First, it was the cruise ship with a mysterious, little-known illness that captivated global news headlines for weeks.
Then, came the announcement from the World Health Organization that the Ebola outbreak spreading across three countries in Africa should be considered a public health emergency.
Earlier this week, news of an American doctor’s infection with Ebola and the Centers for Disease Control and Prevention’s new travel ban on international visitors who’ve visited impacted countries where Ebola has been found are sparking new fears.
Yet they’re not fears of the unknown.
No. For some, they’re worse. They’re fears of what we have known.
The pandemic ended, depending on who you ask, about three or four years ago. We’ve had some time to recover our lives, to re-shift our daily habits, hobbies, and social lives back to a similar way in which we’d lived pre-pandemic.
Yet we can’t really lose the pandemic era. It’s etched into us, from our immune systems to our memories to our emotional responses to news about yet another rare, spreading virus.
I can’t predict the outcome of human-transmitted hantavirus or a rare strain of Ebola. I can only hope and pray, like all those concerned by the news, that the physicians and the powers that are in charge of stopping viruses like these will do their jobs well.
Yet the fear remains, and this leads me to question: will we ever recover mentally from the fear of another pandemic? Will we as travelers always feel a little more uncertain planning for the future than we did when we were ignorant of what a global pandemic looked like?
As a collective, I’m unsure. After all, we’re no longer solely concerned with matters of public health when we plan travel for the future. There’s geopolitical uncertainty, an increasingly volatile climate, wars raging around the world, and rising prices from all of it. There’s more to worry about now than before.
I hope we will, though. I hope we can get to a point where we as a community of Earth dwellers realize the importance of global action in containing and stopping deadly viruses before they become pandemics—and that this action endures long after we of the pandemic era are gone.
Until then: will fears control our future, or will we choose to hope in a better tomorrow? One where we don’t take pandemics or wars into consideration when we plan our vacations?
I hope we don’t. I hope we don’t read the headlines and grow cold inside thinking the world is not still as it once was, and will be again. Welcoming, connective, and kind.
Yes, we’re afraid. We don’t want to go back to the way things once were, when all the planes stood still and no one could travel.
That’s why I think we won’t. We value travel more now than we once did. We understand the freedom to travel is a privilege, not a right. And the physicians and scientists that were once on the frontlines of the COVID-19 pandemic now have experience under their belts: they won. It took time, but they did it.

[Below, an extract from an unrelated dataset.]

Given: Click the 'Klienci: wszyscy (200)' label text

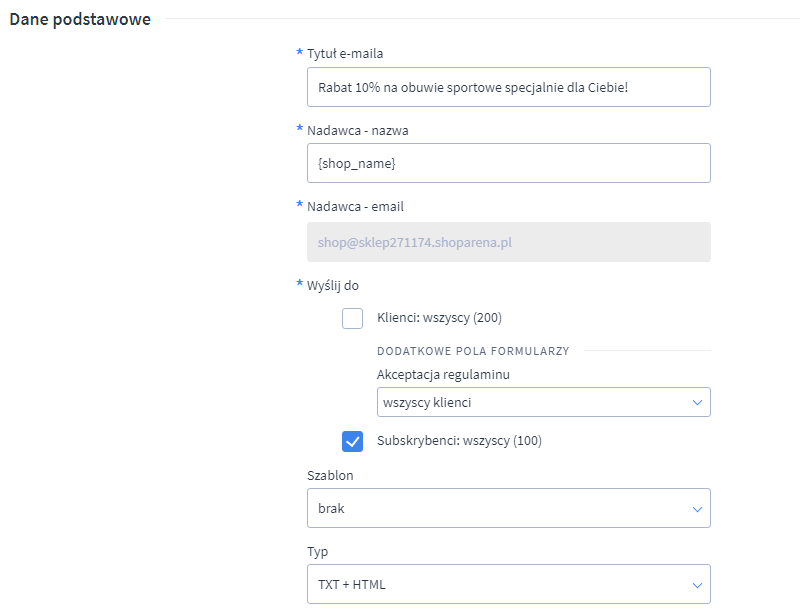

I don’t think those same scientists and physicians would be numb to the same fear and worry about another pandemic that we ourselves feel. In fact, they likely feel it more, for they were the ones saving lives throughout it all, experiencing its human toll firsthand.
After all, travel was not the biggest victim of the pandemic.
So, let’s temper our worry and fear with a dose of hope: yes, we do not wish to return to those days. Then let’s do everything we can now to ensure those days don’t return—and for now, have hope.